OUTRAS FORMAS DE VIOLÊNCIA
'Em torno da mulher existem cinco territórios em disputa: o corpo, a terra, a natureza, a memória e a história, porque quem governaram-nos e quem nos governarão querem reescrever a história e seguir calando nossas lutas', reflexionou num diálogo com Imprensa Latina a deputada Sandra Morán.
A seu julgamento, 'a violência é e tem sido uma política de Estado, porque agora se fala de femicidios, mas as impressões que exibem os corpos das vítimas da violência são iguais às que subornavam, durante a guerra, os militares que naquela época treinavam os polícias guatemaltecos'.
Outras seguidoras do tema no país fazem questão de que tudo é parte de uma lógica sustentada por uma ordem machista e patriarcal, interpretado mal por quem não assume que o violador, o golpeador, o assediador de rua, o torturador e o assassino de mulheres, são variáveis do mesmo, em graus e formas diferentes.
Falsos moralismos vão associados a isto e amparam certos políticos, empresários, profissionais reconhecidos homens de todo o tipo que dizem defender às mulheres e contratam serviços sexuais de algumas, e inclusive de meninas, para violentarlas de dez mil maneiras.
Na Guatemala há 33 mil 800 vítimas de trato de pessoas, das que 70 por cento são mulheres e o 46 por cento menores de idade, assegurou o procurador dos Direitos Humanos, Jorge De León Duque.
Advertiu que este delito costuma andar oculto e atenta contra a dignidade das pessoas, afeta seu desenvolvimento e só se alimentam de quem recorre aos serviços daquelas que são captadas por essas redes sem parar mentiras na história de terror que existe por trás delas.

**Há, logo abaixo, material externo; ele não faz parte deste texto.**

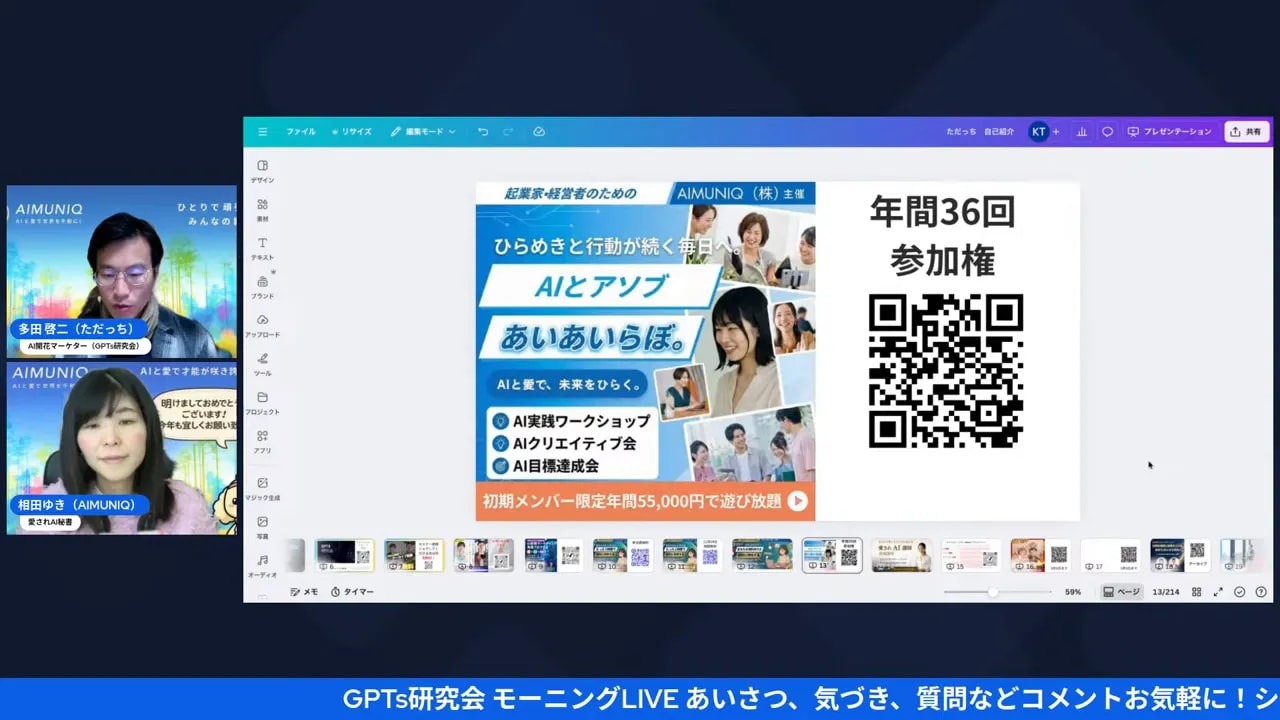Screen dimensions: 1280x720
Task: Toggle grid view of all pages
Action: (x=1196, y=592)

'As modalidades são variadas, como a prostituição, o turismo sexual ou a venda de meninos, mas, como em todos os casos de violações dos direitos humanos, há pessoas mais vulneráveis como as meninas, os meninos e as adolescentes', denunciou o servidor público.
Mas representantes de comunidades indígenas também vêem com preocupação que o Governo continua deixando as mulheres à sombra do subdesenvolvimento e violando seus direitos fundamentais, em particular às originarias, cuja existência está signada pelo racismo e a discriminação.

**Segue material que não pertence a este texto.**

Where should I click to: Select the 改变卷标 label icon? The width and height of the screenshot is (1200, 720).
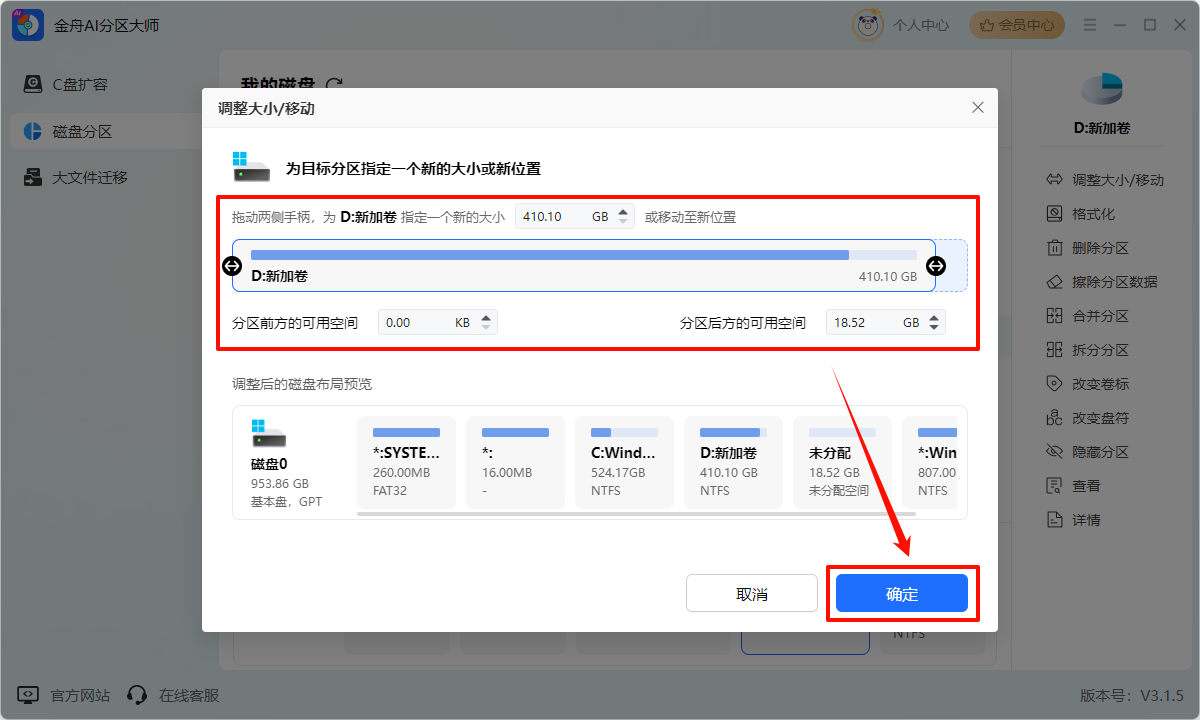pos(1054,384)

A falta de oportunidades para as mulheres é violência institucional, concordam ativistas de outras esferas e aseguram que a participação das mulheres em política continua sendo deficitaria.

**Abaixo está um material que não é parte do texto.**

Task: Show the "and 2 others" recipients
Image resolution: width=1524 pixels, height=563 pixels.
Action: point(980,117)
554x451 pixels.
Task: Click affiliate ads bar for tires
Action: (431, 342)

O Registro Nacional de las Personas mostra que as mulheres constituem 50,6 por cento dos 17,1 milhões de habitantes da Guatemala, mas mal ocupam 0,7 por cento dos cargos de direcção e gerencias.
No entanto, o Estado também não dá importância à criação de uma política efetiva em favor da participação de nós nessa esfera e isso se expressa na escassa presença em órgãos de poder como o Congresso, onde de 158 deputados, apenas 23 são mulheres, afirmou a advogada Saknicté Racancoj.
A representante da Asociación de Abogados e Notarios Mayas de Guatemala recordou que de 238 postos de prefeitos, apenas nove estão em mãos de mulheres; enquanto na lista de carteiras ministeriais, estas só aparecem à frente de duas.
'O artigo dois da Constituição estabelece que o Estado deve garantir a vida, a liberdade, a justiça, a segurança, a paz e o desenvolvimento integral da pessoa, mas ainda é bastante pobre o reconhecimento às mulheres', sublinhou.
Racancoj questionou a eficácia do trabalho da Comisión de la Mujer del Congresso e da Defensoría de Mujeres Indígenas, e fez notar que, de 22 iniciativas legais promovidas, só cinco foram aprovadas em benefício deste grupo populacional.
Tudo isto é responsabilidade de um Estado patriarcal, racista, discriminador e, por demais corrupto, à margem de cuja existência devem ser impulsionadas campanhas em favor das mulheres, especialmente em benefício daquelas com potencialidades para cargos de relevância, concordam os consultados.